As required by 45 CFR part 75 Appendix XII of the Uniform Guidance,
non-Federal entities (NFEs) are required to disclose in FAPIIS any
information about criminal, civil, and administrative proceedings, and/
or affirm that there is no new information to provide. This applies to
NFEs that receive Federal awards (currently active grants, cooperative
agreements, and procurement contracts) greater than $10,000,000 for any
period of time during the period of performance of an award/project.
Mandatory Disclosure Requirements
As required by 2 CFR part 200 of the Uniform Guidance, and the HHS
implementing regulations at 45 CFR part 75, the IHS must require a non-
Federal entity or an applicant for a Federal award to disclose, in a
timely manner, in writing to the IHS or pass-through entity all
violations of Federal criminal law involving fraud, bribery, or
gratuity violations potentially affecting the Federal award.
Submission is required for all applicants and recipients, in
writing, to the IHS and to the HHS Office of Inspector General all
information related to violations of Federal criminal law involving
fraud, bribery, or gratuity violations potentially affecting the
Federal award. 45 CFR 75.113.
Disclosures must be sent in writing to: U.S. Department of Health
and Human Services, Indian Health Service, Division of Grants
Management, ATTN: Paul Gettys, Acting Director, 5600 Fishers Lane, Mail
Stop: 09E70, Rockville, MD 20857, (Include ``Mandatory Grant
Disclosures'' in subject line), Office: (301) 443-5204, Fax: (301) 594-
0899, Email: [email protected].
And
U.S. Department of Health and Human Services, Office of Inspector
General, ATTN: Mandatory Grant Disclosures, Intake Coordinator, 330
Independence Avenue SW, Cohen Building, Room 5527, Washington, DC
20201, URL: https://oig.hhs.gov/fraud/report-fraud/, (Include
``Mandatory Grant Disclosures'' in subject line), Fax: (202) 205-0604
(Include ``Mandatory Grant Disclosures'' in subject line) or, Email:
[email protected].
Failure to make required disclosures can result in any of the
remedies described in 45 CFR 75.371 Remedies for noncompliance,
including suspension or debarment (See 2 CFR parts 180 & 376).
VII. Agency Contacts
1. Questions on the programmatic issues may be directed to: Lisa C.

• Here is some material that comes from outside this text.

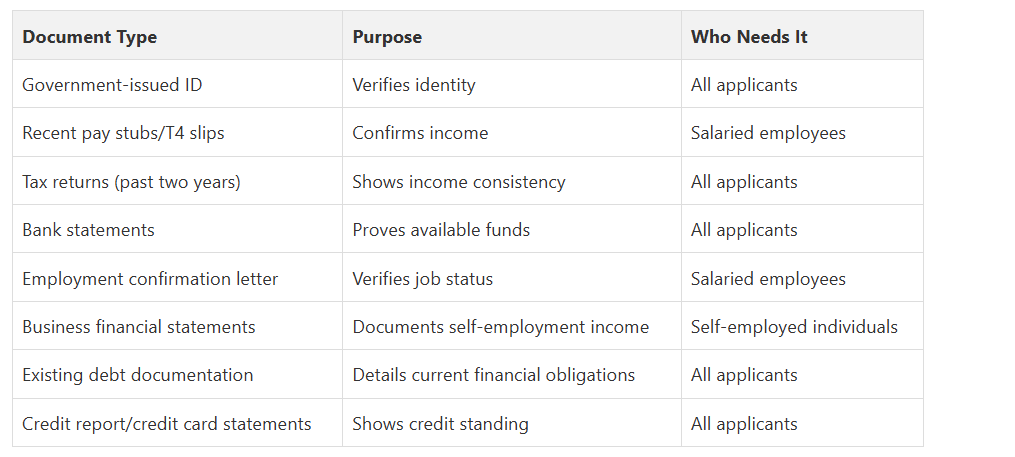Click the Who Needs It column header

tap(749, 37)
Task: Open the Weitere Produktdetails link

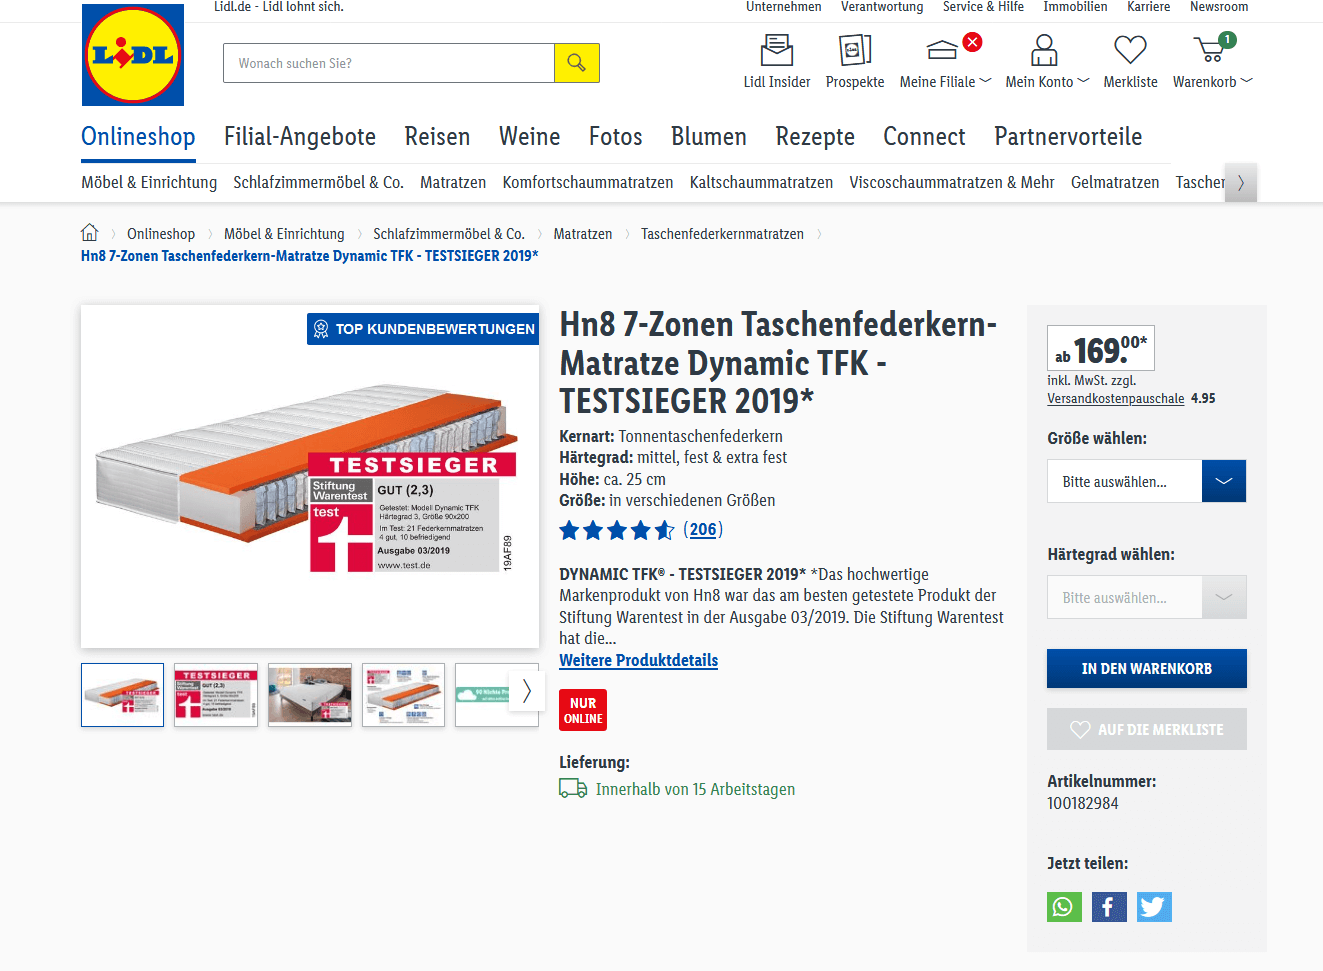Action: [x=638, y=660]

Neel, MPH, Public Health Advisor, Indian Health Service, Office of
Public Health Support, Division of Epidemiology & Disease Prevention,
Indian Health Service, 5600 Fishers Lane, Mailstop 09E10D, Rockville,
MD 20857, Phone: (301) 443-4305, Email: [email protected].
2. Questions on grants management and fiscal matters may be
directed to: John Hoffman, Senior Grants Management Specialist, Indian
Health Service, Division of Grants Management, 5600 Fishers Lane,
Mailstop 09E70, Rockville, MD 20857, Phone: (301) 443-2116, Email:
[email protected].
3. Questions on systems matters may be directed to: Paul Gettys,
Acting Director, Indian Health Service, Division of Grants Management,
5600 Fishers Lane, Mail Stop: 09E70, Rockville, MD 20857, Phone: (301)
443-2114; or the DGM main line (301) 443-5204, E-Mail:
[email protected].
VIII. Other Information
The Public Health Service strongly encourages all grant,
cooperative agreement and contract recipients to provide a smoke-free
workplace and promote the non-use of all tobacco products. In addition,
Public Law 103-227, the Pro-Children Act of 1994, prohibits smoking in
certain facilities (or in some cases, any portion of the facility) in
which regular or routine education, library, day care, health care, or
early childhood development services are provided to children. This is
consistent with the HHS mission to protect and advance the physical and
mental health of the American people.
Elizabeth A. Fowler,
Acting Director, Indian Health Service.